Small bedrooms are one of the most common design challenges we hear about. The good news is that the biggest difference is almost always made by the bed frames you choose, the piece of furniture you’re already planning to buy.
Let’s be honest about small bedrooms for a second. The advice you tend to find online is well-meaning but a bit vague, “use mirrors,” “choose light colours,” “declutter.” And while none of that is wrong, it skips over the thing that makes the single biggest difference to how a small bedroom feels: the bed frame.
The bed is the largest piece of furniture in the room. It takes up more floor space than anything else. It determines how much visual weight the room carries, how much storage you have, how easy it is to move around, and, more than people realise, whether the room feels like a considered, restful space or just a room with a bed in it. Get the frame right, and a lot of the other small-bedroom problems start to solve themselves.
Here’s everything you need to know.
Why the bed frame is the most important decision in a small bedroom
It’s not just about size, it’s about how much space the frame appears to take up, and what it does with the space underneath it.
Most people, when they think about fitting a bed into a small room, focus almost entirely on the mattress dimensions.
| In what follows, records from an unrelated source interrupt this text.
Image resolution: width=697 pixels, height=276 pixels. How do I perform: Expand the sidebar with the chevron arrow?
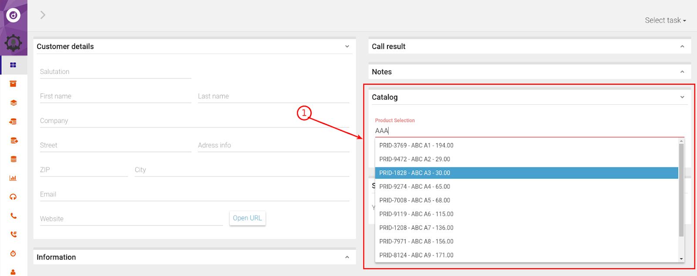pyautogui.click(x=43, y=15)
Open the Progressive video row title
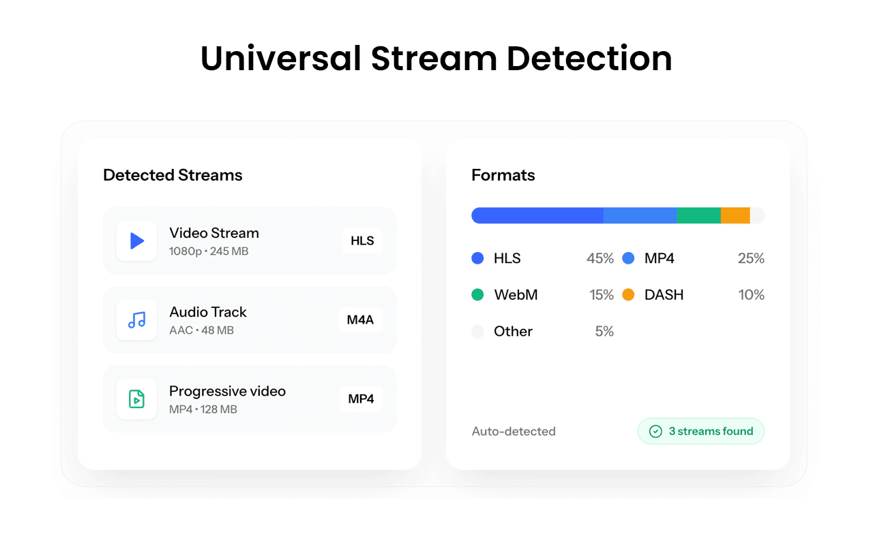 tap(227, 391)
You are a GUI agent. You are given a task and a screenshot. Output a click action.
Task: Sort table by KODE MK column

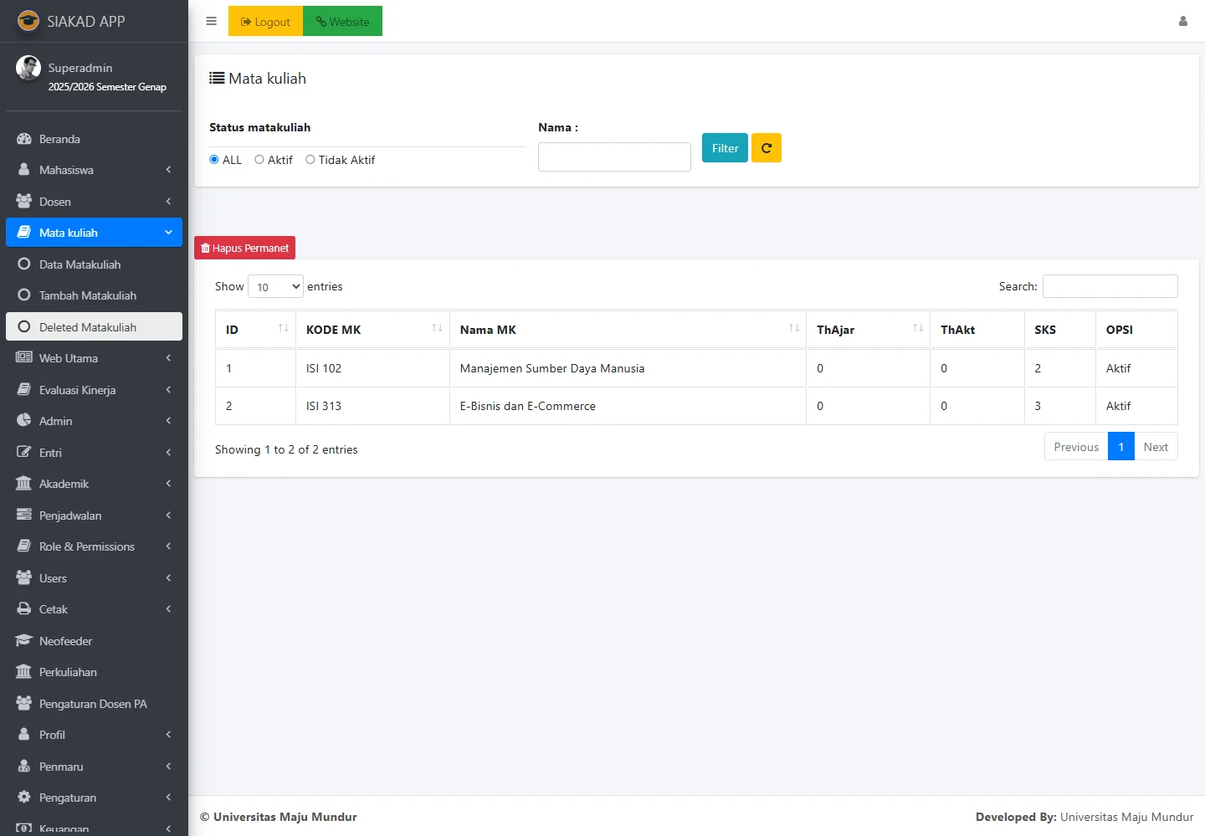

King size won’t fit, so let’s go double, that kind of thinking. And while footprint matters, it’s actually only half the picture. The other half is the frame itself: how tall it sits, how visually heavy it is, and what happens to the floor space it occupies.
A bulky, high-sided frame with a solid base can make a small room feel genuinely claustrophobic. A low, slim-profiled frame with good clearance underneath? The same mattress dimensions can suddenly feel like they belong in a room twice the size. This is not a small distinction. It’s the difference between a bedroom that works and one that doesn’t.
The rule of thumb
In a small bedroom, the less visual mass your frame carries, and the more floor you can see around and underneath it, the bigger the room will feel. Everything else follows from this.
The frame profiles that open a room up
Not all bed frames are equal when it comes to making a small space work. Here’s what to look for, and what to avoid.
Low-profile frames
A low bed frame draws the eye downward and creates the impression of more ceiling height. In a room that feels cramped, this is one of the most effective design tricks available. It works particularly well in rooms with low ceilings, where a tall headboard would only emphasise the proportional squeeze.
Metal frames
Metal frames, particularly slimmer and more architectural designs, carry very little visual weight. Because they are open and linear, the eye passes through them rather than stopping at them. This makes a room feel less crowded, even when the actual floor space has not changed. A clean metal frame in a small room will almost always feel lighter and more spacious than an equivalent solid or upholstered frame.
Rattan headboards
Rattan is one of those materials that manages to be both a visual statement and visually light at the same time. The woven panels are open enough that the eye does not experience them as a solid wall of material. They add texture and warmth without the heaviness of a solid wooden or upholstered headboard. In a small bedroom, that is a genuinely useful quality.
Underbed clearance
The gap between the base of the frame and the floor matters more than most people think. Good clearance allows light to pass beneath the frame, which makes the floor feel larger and gives you the option to use that space practically without the room feeling cramped. Look for frames that sit at least 25 to 30cm off the floor.
Simple headboards
A tall, heavily padded headboard can look spectacular in the right room, but the right room is usually not a small one. In a compact bedroom, a slim, understated headboard or a frame without a footboard keeps the proportions in check and stops the bed from dominating the space. A slatted wooden headboard or a simple metal rail is almost always the better choice.
What to avoid
Platform beds with solid sides that reach the floor, very high upholstered headboards, frames with chunky wooden side rails, and divan bases with no clearance whatsoever. These are not bad frames, they are simply better suited to rooms where visual mass is not a problem.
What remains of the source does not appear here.